» **DOCUMENT SECTION**
Obviously all these bald assertions need referencing but we get the general idea; Kant’s “categorical Imperative” (we assume this is the basis of Ballard’s assertion) meant that political violence was wrong and arose because of the pig-headed irrational “self-righteousness” of misguided people like me who are opposed by those guided by the tenets of “scientifically- verifiable necessity” like himself. Anyone who has read Perpetual Peace must acknowledge the truth of this (hands up all those who have). [3] However along came Hegel who spoiled this enlightened insight by justifying political violence because the world was ruled by irrational religious people who could not appreciate reason. And then, fortunately for us enlightened people, along came Ludwig Feuerbach who reinstated Kant and once again repudiated political violence, but on a higher level or something, presumable.

It would take a great political genius or a foolhardy ignoramus to sum up the Age of Enlightenment, which spans the work of the Englishman Francis Bacon (1562-1626) to the German Immanuel Kant (1724 – 1804) via the great French philosophes, such as Voltaire (1694–1778), Rousseau (1712–1778) and Montesquieu (1689–1755) in one pithy phrase. Unfortunately Ballard’s summation of the essence of Kant’s supposed outlook and his endorsement of it in the pithy phrase; “the repudiation of political violence” places him in the latter camp. Frederick Engels had a far better shot at it and came to the opposite conclusion:

The great men, who in France prepared men’s minds for the coming revolution, were themselves extreme revolutionists. They recognized no external authority of any kind whatever. Religion, natural science, society, political institutions – everything was subjected to the most unsparing criticism: everything must justify its existence before the judgment-seat of reason or give up existence. Reason became the sole measure of everything. [4]

And that revolution was a very violent affair indeed, as all social revolutions are, of necessity because reason alone could make no fundamental headway against entrenched class privileges.

» **WRITTEN REQUEST A**
Count the lines in the records that contain the word "icon", and reply with only that number.

» **RAW RECORDS**
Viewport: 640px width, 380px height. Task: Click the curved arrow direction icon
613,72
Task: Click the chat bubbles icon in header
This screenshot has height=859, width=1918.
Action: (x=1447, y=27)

» **WRITTEN REQUEST B**
Reproduce the passage on Kant and political violence word for word, starting at "Obviously all these" and ending at "or something, presumable.".

» **FULL RESPONSE A**
2

» **FULL RESPONSE B**
Obviously all these bald assertions need referencing but we get the general idea; Kant’s “categorical Imperative” (we assume this is the basis of Ballard’s assertion) meant that political violence was wrong and arose because of the pig-headed irrational “self-righteousness” of misguided people like me who are opposed by those guided by the tenets of “scientifically- verifiable necessity” like himself. Anyone who has read Perpetual Peace must acknowledge the truth of this (hands up all those who have). [3] However along came Hegel who spoiled this enlightened insight by justifying political violence because the world was ruled by irrational religious people who could not appreciate reason. And then, fortunately for us enlightened people, along came Ludwig Feuerbach who reinstated Kant and once again repudiated political violence, but on a higher level or something, presumable.